Our study has several limitations. First, the study protocol was mainly designed with the aim of modelling the probability of motor response to noxious stimulation. With this protocol, noxious stimuli were applied at concentrations of propofol and remifentanil higher than those that might elicit hemodynamic responses, which prevented us from identifying changes in MAP induced by esophageal stimulation, LMA insertion, and tetanus. However, it is also possible that the magnitude of these stimuli may not be significant enough to provoke a hemodynamic response, at least in the context of unconsciousness. Second, the plasma concentrations of propofol and remifentanil used in this study were predicted and not actually measured. Having measured plasma concentrations would have allowed us to exclude potential differences with population predictions and to ensure that the concentration prediction is not affected by other players. Third, we did not measure stroke volume nor systemic vascular resistance, and we did not analyze systolic and diastolic pressures. Although our semi-mechanistic approach did not contemplate the description of changes in these variables, their measurement and analysis would have allowed us to confirm the mechanisms underlying changes in MAP.
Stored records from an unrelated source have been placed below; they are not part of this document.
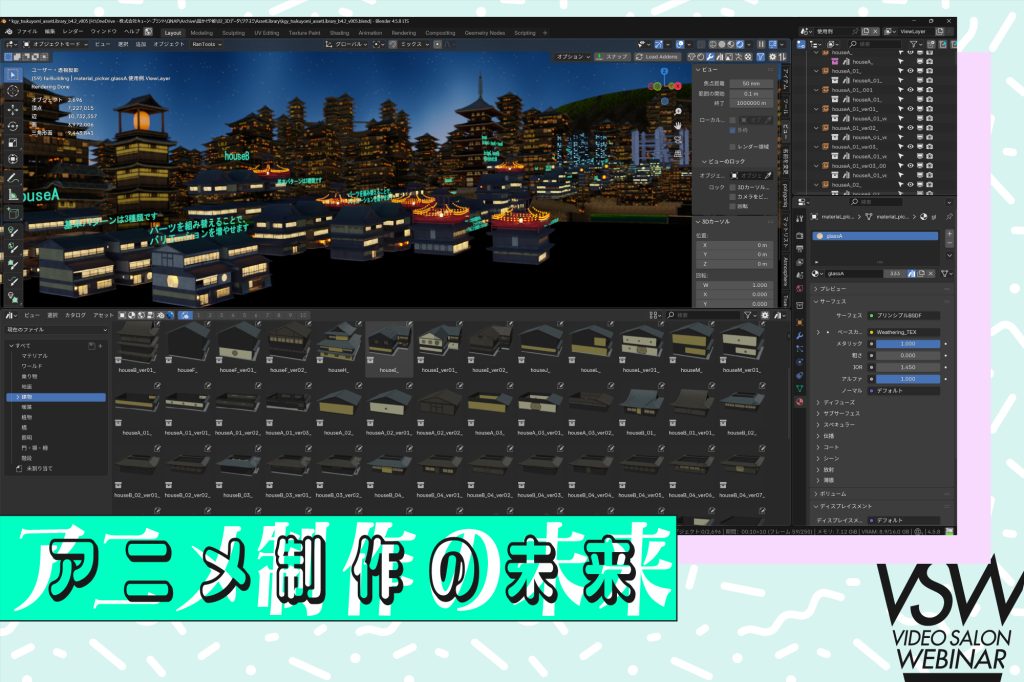The height and width of the screenshot is (682, 1024).
Task: Activate the Move tool
Action: pyautogui.click(x=12, y=109)
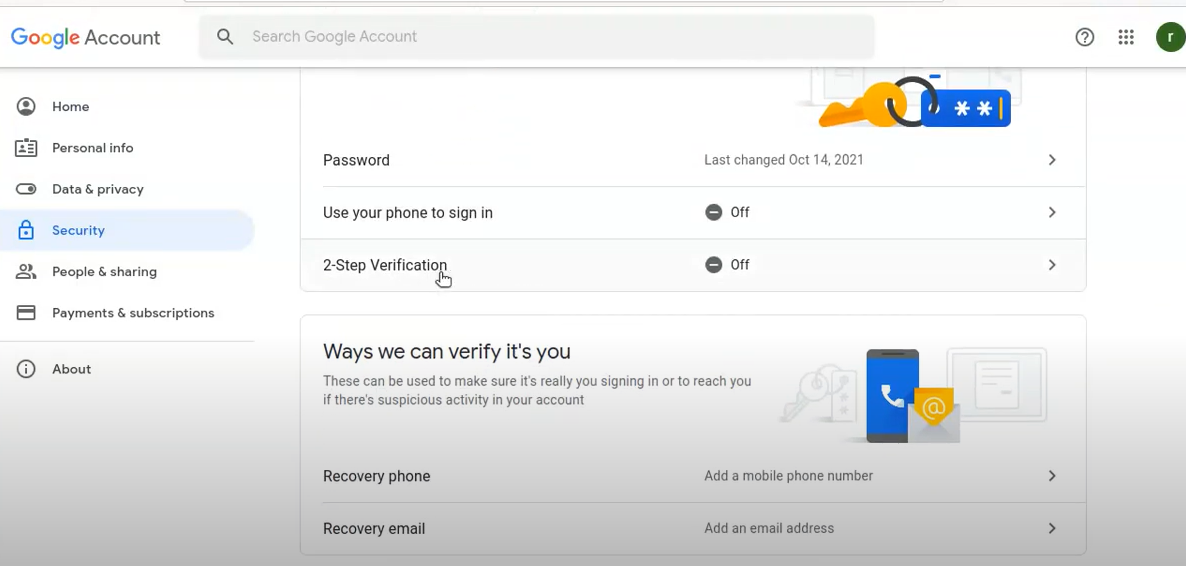Click the Home sidebar person icon
Screen dimensions: 1186x566
(26, 107)
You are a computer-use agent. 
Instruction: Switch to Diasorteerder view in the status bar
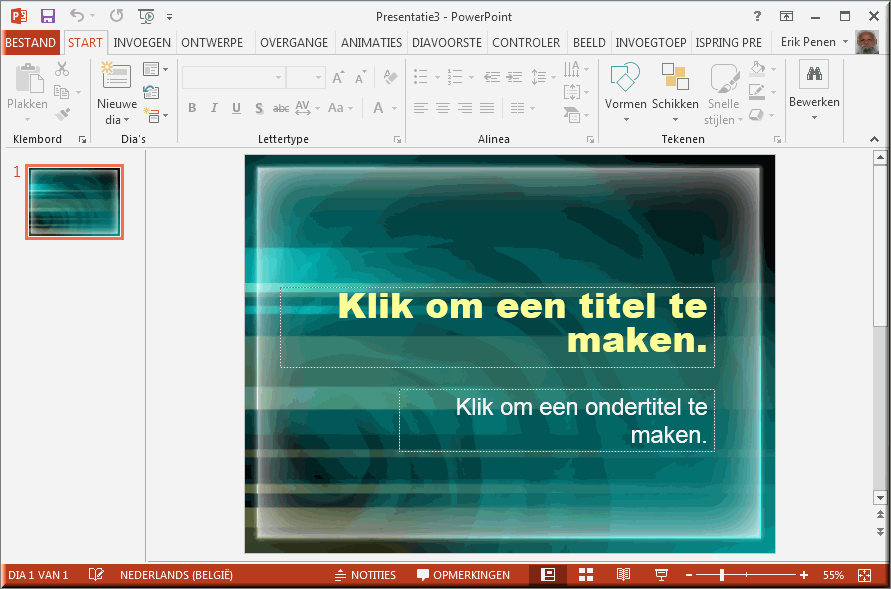[585, 575]
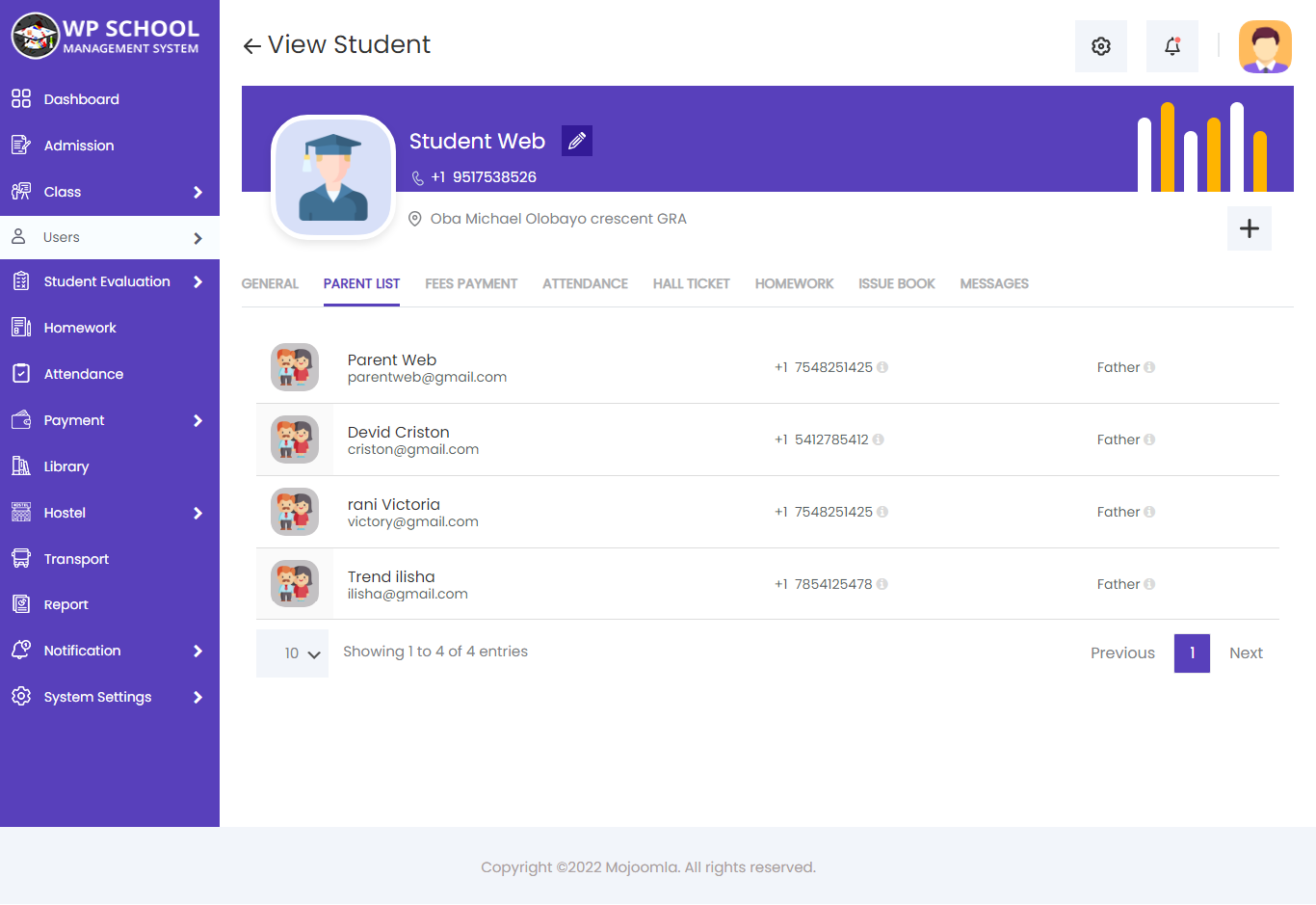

Preliminary results of this study were presented as a poster at 31st Annual Meeting of the Population Approach Group in Europe [40].

5. Conclusions

In conclusion, we developed a model that accurately described the changes in HR and MAP induced by propofol, remifentanil, and hysteroscopy stimulus. The developed model provides quantitative information on how propofol, remifentanil, and surgical stimulus interact to produce the hemodynamic changes commonly observed in clinical practice. Simulations performed with the model indicate that the administration of propofol and remifentanil, titrated to inhibit motor responses to noxious stimuli, cause a significant risk of hypotension, particularly following induction and at the end of surgery. This risk persists consistently across various combinations of these agents with the same potential to inhibit the motor response to noxious stimuli. Thus, preventing hypotension during propofol and remifentanil anesthesia may require additional actions other than adjusting anesthetics doses, such as the administration of fluid or vasopressors.